Radek and Friends Flooding

This problem is based on the following scenario: The company Radek and Friends wants to flood the shelves of its competitor Mati and Company by activating water faucets mounted above the shelves. Each shelf is represented by a horizontal line segment between the points \((l_i, h_i)\) and \((r_i, h_i)\), and a water faucet is installed at the point \( \left(\frac{l_i+r_i}{2}, \; h_i+0.5\right)\).

When the faucet above shelf \(i\) is opened, the shelf is immediately flooded. Then, water starts dripping vertically downward from the two endpoints \((l_i, h_i)\) and \((r_i, h_i)\) of that shelf. For each drip, the water falls straight down until it hits a shelf below. Formally, for a drip falling at \(x\) (which is either \(l_i\) or \(r_i\)) from a height of \(h_i\), let \(F(x, h_i)\) be defined as the shelf \(j\) with \(h_j < h_i\) such that \(x \in [l_j, r_j]\) and \(h_j\) is the largest possible (i.e. the first shelf encountered by the water). If such a shelf exists, then that shelf will be flooded and it in turn will generate two new drips from its endpoints. Otherwise, the water falls onto the ground (the \(OX\) axis).

Radek will inspect the faucets in some order. When he encounters the faucet above shelf \(i\), he will open it if and only if shelf \(i\) is not yet flooded by water dripping down from a previously opened faucet. Before he starts, the order in which he inspects all \(n\) faucets is chosen uniformly at random among all \(n!\) possibilities.

Your task is to compute the expected number of faucets that Radek will open.

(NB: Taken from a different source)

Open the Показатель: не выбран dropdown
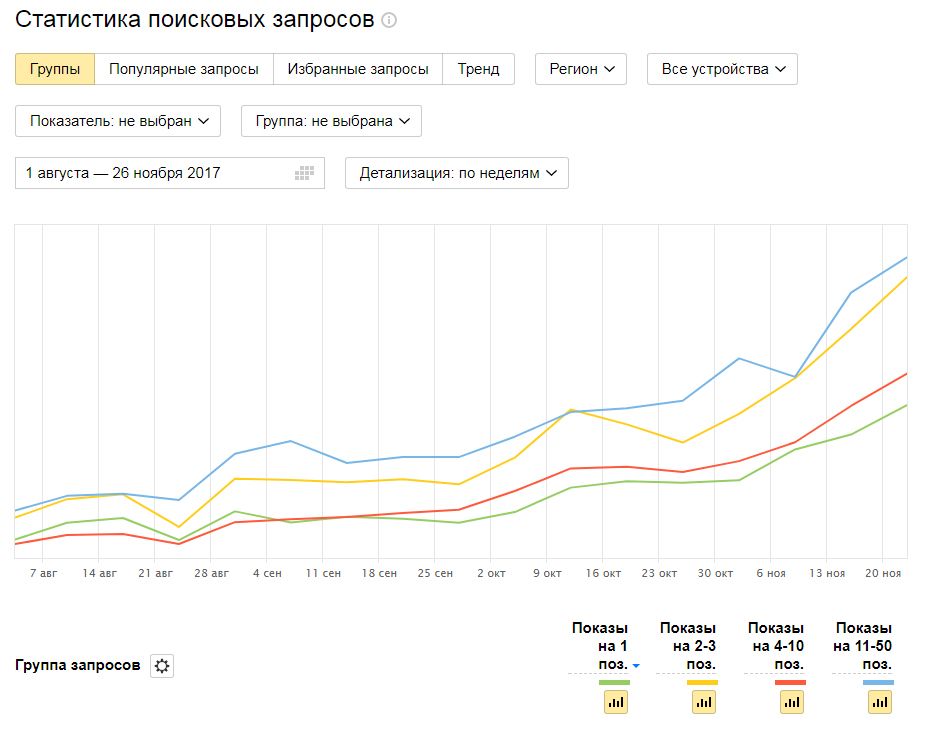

It can be proved that this expected value is a rational number, say \(\frac{p}{q}\) in lowest terms, and that \(q\) is not divisible by \(10^9+7\). You need to output \(p \cdot q^{-1} \pmod{10^9+7}\), where \(q^{-1}\) is the modular inverse of \(q\) modulo \(10^9+7\). In other words, if the answer is \(\frac{p}{q}\), output \[ p \cdot q^{-1} \pmod{10^9+7}. \]

Observation: When a shelf receives water from another shelf (via one of the two drips), it will not have its faucet opened when inspected later. In any connected chain of shelves (determined by the dripping process) exactly the faucet of the earliest inspected shelf (among those in the chain) is opened. This leads to the fact that the probability that a given shelf \(i\) has its faucet opened is \(\frac{1}{d_i+1}\), where \(d_i\) is the number of shelves that can drip water onto shelf \(i\) (i.e. the number of distinct predecessors in the dripping process). Thus, the expected number of faucets opened is the sum over all shelves of \(\frac{1}{d_i+1}\).

inputFormat

The first line contains a single integer \(n\) (\(1 \le n \le 2000\)), the number of shelves.

Each of the next \(n\) lines contains three integers \(l_i\), \(r_i\) and \(h_i\) representing the left coordinate, right coordinate and the height of shelf \(i\), respectively. It is guaranteed that \(l_i < r_i\) and that the shelves are placed in the plane.

outputFormat

Output a single integer: the expected number of faucets Radek will open, computed as \(p \cdot q^{-1} \pmod{10^9+7}\) where the expected value is \(\frac{p}{q}\) in lowest terms.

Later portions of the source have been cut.